AIM OF THE TASK:
Arrange the entry lines from the line with "The width and height of the screenshot is (1568, 390)." through the line with "Action: [x=895, y=360]" as a Markdown table with the columns Row and Line, numbering each row and leaving out blank lines.

§

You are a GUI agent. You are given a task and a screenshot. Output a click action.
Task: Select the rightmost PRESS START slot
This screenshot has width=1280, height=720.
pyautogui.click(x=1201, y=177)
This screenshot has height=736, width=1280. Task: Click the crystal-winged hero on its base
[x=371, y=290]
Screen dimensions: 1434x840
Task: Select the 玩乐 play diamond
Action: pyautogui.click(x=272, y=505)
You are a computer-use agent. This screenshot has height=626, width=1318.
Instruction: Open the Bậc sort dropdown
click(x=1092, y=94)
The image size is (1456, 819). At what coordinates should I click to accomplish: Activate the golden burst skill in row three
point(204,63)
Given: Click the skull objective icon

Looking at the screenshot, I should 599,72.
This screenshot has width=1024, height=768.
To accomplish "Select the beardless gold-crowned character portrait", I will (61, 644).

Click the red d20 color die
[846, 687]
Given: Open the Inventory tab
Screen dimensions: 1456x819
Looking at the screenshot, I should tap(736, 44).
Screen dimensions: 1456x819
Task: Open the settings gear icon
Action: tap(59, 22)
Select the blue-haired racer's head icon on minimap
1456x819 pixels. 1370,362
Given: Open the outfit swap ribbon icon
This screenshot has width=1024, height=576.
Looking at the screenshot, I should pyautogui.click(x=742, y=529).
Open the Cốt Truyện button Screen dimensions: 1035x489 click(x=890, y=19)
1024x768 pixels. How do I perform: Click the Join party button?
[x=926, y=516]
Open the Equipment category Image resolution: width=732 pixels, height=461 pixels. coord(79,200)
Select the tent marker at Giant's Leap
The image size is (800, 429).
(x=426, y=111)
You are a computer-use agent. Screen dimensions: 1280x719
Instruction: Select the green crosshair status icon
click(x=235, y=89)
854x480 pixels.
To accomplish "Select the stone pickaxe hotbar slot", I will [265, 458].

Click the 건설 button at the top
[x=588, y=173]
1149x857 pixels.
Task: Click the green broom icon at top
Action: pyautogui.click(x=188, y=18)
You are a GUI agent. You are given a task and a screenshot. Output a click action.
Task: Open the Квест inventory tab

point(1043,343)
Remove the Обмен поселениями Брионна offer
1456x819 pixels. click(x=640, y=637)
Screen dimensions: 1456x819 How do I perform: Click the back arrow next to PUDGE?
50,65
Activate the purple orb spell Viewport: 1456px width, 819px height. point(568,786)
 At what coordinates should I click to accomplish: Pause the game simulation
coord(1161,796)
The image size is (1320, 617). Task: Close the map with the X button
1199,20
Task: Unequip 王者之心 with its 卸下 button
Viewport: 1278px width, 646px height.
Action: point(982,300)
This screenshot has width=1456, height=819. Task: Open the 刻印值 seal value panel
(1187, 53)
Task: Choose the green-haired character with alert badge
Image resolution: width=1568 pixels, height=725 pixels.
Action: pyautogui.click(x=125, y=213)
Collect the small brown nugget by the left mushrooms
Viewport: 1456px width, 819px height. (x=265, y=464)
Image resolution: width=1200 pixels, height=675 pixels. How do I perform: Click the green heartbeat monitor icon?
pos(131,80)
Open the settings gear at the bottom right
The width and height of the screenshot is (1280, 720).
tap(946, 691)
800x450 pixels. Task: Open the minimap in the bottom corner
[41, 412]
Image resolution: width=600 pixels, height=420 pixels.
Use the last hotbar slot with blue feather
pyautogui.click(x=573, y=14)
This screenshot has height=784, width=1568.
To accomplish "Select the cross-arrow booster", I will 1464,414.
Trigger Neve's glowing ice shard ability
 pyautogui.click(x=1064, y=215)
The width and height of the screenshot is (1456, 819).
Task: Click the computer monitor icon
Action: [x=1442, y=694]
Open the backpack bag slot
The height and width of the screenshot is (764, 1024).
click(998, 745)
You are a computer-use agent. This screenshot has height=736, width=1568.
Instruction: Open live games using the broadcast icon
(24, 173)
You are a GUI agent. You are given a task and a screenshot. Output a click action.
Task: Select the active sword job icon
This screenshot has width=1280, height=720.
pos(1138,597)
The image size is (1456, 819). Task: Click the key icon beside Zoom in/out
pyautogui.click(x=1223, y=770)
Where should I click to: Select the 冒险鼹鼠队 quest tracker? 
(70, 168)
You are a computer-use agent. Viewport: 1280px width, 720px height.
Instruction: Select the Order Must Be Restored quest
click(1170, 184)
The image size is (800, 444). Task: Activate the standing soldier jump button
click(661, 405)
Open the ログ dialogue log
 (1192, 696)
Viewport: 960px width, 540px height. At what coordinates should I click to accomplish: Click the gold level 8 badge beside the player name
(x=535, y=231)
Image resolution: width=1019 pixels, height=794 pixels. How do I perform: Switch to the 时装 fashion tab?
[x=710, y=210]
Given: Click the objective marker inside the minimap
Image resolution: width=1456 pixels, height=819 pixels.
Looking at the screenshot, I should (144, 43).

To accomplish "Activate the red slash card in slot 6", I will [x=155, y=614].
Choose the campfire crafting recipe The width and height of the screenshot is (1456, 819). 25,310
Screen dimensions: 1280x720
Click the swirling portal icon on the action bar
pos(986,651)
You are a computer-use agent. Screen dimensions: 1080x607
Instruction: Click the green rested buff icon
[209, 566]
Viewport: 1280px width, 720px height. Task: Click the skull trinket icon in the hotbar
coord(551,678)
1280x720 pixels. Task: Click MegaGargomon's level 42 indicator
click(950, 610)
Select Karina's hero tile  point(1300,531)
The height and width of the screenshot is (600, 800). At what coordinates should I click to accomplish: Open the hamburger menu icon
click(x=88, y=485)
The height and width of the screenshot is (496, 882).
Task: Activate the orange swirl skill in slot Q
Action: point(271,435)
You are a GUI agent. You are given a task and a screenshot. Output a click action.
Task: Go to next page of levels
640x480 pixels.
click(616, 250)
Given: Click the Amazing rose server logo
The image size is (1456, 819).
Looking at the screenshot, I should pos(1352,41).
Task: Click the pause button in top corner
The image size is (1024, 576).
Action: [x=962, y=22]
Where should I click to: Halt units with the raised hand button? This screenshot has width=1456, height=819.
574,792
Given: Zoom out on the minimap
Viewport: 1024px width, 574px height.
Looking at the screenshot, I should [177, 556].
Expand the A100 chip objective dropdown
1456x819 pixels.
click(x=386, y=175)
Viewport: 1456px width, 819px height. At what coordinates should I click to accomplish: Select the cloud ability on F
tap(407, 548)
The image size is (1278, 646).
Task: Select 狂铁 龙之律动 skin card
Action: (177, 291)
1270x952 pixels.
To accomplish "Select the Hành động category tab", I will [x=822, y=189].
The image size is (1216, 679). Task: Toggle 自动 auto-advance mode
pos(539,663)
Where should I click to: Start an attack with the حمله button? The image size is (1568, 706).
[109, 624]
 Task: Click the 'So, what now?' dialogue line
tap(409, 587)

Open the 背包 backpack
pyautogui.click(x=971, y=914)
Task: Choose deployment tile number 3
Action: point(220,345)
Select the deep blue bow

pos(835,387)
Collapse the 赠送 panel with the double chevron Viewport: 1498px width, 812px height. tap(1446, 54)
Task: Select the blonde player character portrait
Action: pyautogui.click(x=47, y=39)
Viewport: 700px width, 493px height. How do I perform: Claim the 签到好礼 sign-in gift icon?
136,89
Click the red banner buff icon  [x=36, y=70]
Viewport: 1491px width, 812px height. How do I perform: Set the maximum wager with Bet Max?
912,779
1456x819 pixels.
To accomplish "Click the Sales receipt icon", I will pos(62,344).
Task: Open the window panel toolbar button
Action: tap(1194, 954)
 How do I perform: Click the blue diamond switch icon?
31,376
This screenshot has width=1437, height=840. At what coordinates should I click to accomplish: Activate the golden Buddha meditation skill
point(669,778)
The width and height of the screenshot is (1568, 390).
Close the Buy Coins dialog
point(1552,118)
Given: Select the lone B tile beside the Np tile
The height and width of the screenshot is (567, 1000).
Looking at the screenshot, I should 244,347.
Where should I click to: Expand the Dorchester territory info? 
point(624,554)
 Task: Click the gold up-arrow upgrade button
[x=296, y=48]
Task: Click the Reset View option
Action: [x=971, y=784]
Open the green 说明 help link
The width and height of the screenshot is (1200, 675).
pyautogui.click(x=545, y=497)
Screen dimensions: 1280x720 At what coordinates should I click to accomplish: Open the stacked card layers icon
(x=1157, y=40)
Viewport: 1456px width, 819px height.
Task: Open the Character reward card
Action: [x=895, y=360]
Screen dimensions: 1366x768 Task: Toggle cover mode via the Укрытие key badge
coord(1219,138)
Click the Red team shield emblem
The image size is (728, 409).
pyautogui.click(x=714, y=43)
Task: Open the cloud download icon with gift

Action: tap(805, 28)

§

FULL RESPONSE:
| Row | Line |
|---|---|
| 1 | The width and height of the screenshot is (1568, 390). |
| 2 | Close the Buy Coins dialog |
| 3 | point(1552,118) |
| 4 | Given: Select the lone B tile beside the Np tile |
| 5 | The height and width of the screenshot is (567, 1000). |
| 6 | Looking at the screenshot, I should 244,347. |
| 7 | Where should I click to: Expand the Dorchester territory info?  |
| 8 | point(624,554) |
| 9 |  Task: Click the gold up-arrow upgrade button |
| 10 | [x=296, y=48] |
| 11 | Task: Click the Reset View option |
| 12 | Action: [x=971, y=784] |
| 13 | Open the green 说明 help link |
| 14 | The width and height of the screenshot is (1200, 675). |
| 15 | pyautogui.click(x=545, y=497) |
| 16 | Screen dimensions: 1280x720 At what coordinates should I click to accomplish: Open the stacked card layers icon |
| 17 | (x=1157, y=40) |
| 18 | Viewport: 1456px width, 819px height. |
| 19 | Task: Open the Character reward card |
| 20 | Action: [x=895, y=360] |